BALLARAT has been named among the nation’s hot spots for chronic kidney disease.
New data confirms Ballarat has the third-highest rate of chronic kidney disease in Australia with an estimated 14 per cent of adults experiencing kidney damage, compared to the 10 per cent national average.
The report, to be released on Monday, draws a strong correlation between western Victoria’s above-average obesity and chronic kidney disease rates. More than 70 per cent of people living in western Victoria – including Ballarat, Warrnambool, Horsham and Geelong – are deemed overweight or obese.
Ballarat kidney specialist John Richmond last week told The Courier that dialysis was operating close to capacity in Ballarat Health Services Base Hospital, due to an increasing prevalence of chronic kidney disease in the community.
Obesity and Chronic Kidney Disease: the Hidden Impact, a Kidney Health Australia-led report, will be launched as part of Kidney Health Week with World Kidney Day ahead on Thursday.
South Eastern New South Wales (20 per cent) and Queensland’s Darling Downs/West Moreton (16 per cent) have the nation’s highest chronic kidney disease rates with the Murray region on par with the Western Victoria Primary Health Network.
Kidney Health Australia chief executive officer Mikaela Stafrace said it was a concerning situation.
“Being obese is a potent risk factor for the development of kidney disease,” Ms Staface said.
“In obese people, the kidneys have to work harder, filtering more blood than normal. This increase in function can damage the kidneys – effectively shutting them down – and cause kidney disease.

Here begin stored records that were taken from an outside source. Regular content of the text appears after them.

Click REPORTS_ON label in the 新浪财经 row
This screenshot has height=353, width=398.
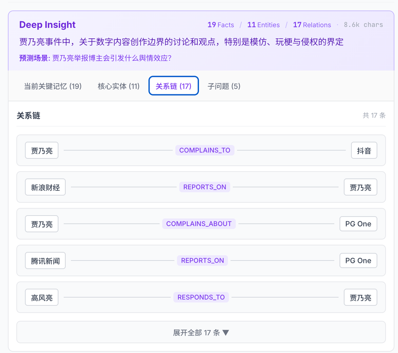pos(204,187)
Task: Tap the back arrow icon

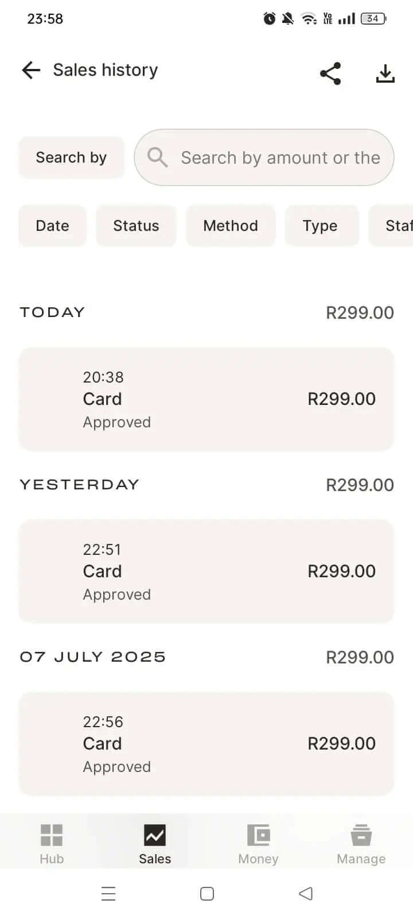Action: click(x=31, y=70)
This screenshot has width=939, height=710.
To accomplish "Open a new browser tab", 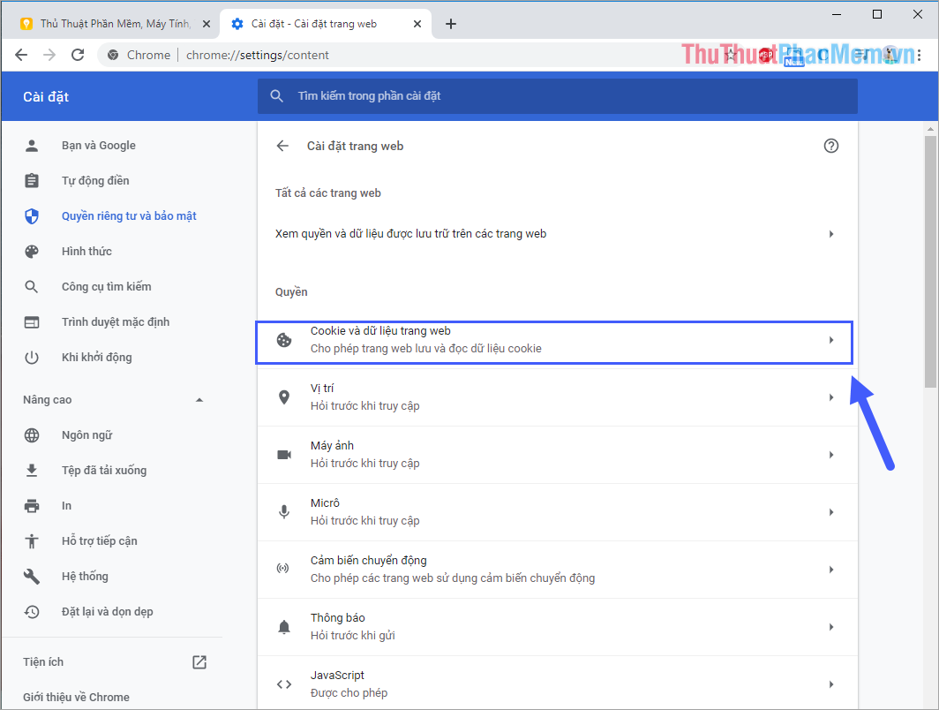I will tap(451, 24).
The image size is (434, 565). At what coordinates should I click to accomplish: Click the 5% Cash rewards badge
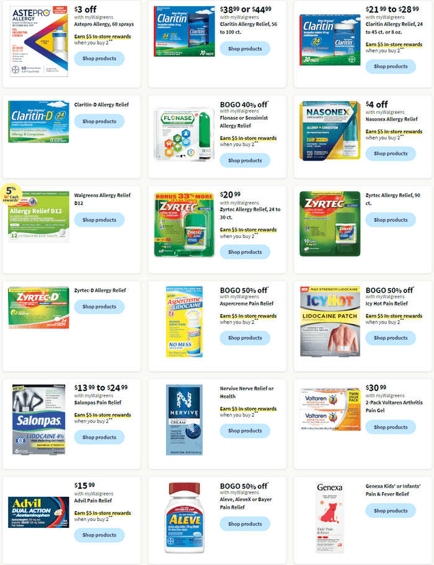[x=11, y=195]
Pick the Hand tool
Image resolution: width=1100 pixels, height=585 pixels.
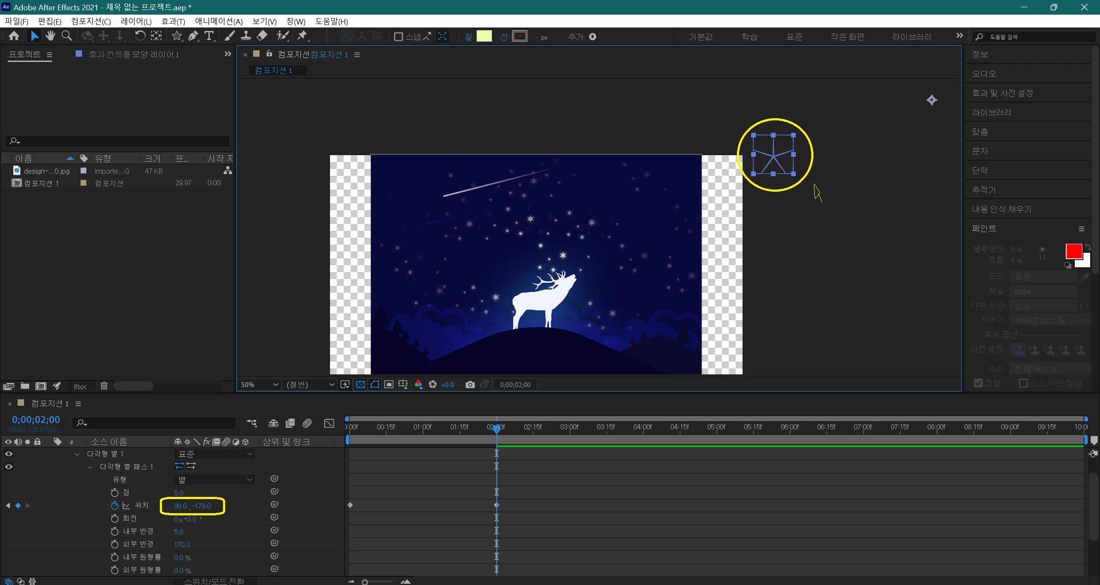(x=50, y=36)
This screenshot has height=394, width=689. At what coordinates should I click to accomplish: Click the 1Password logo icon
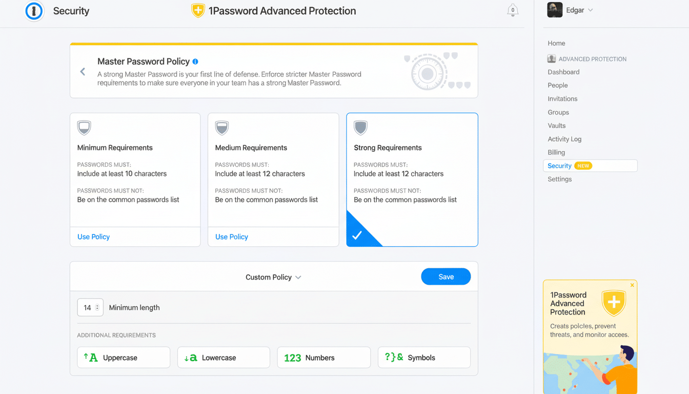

“It’s critical that Australians understand that when your kidneys shut down, your body shuts down.”
Overweight people have a 50 per cent higher chance of developing kidney disease, according to Kidney Health Australia. For obese people, the risk is doubled.
Ms Stafrace said people at risk of developing kidney disease, due to weight, should ask their doctor for a kidney health check. She said kidney disease could be managed with lifestyle changes or medication.
Kidney disease is deemed the ‘hidden’ casualty of obesity due to its gradual development, which can allow the body time to adapt and compensate early on.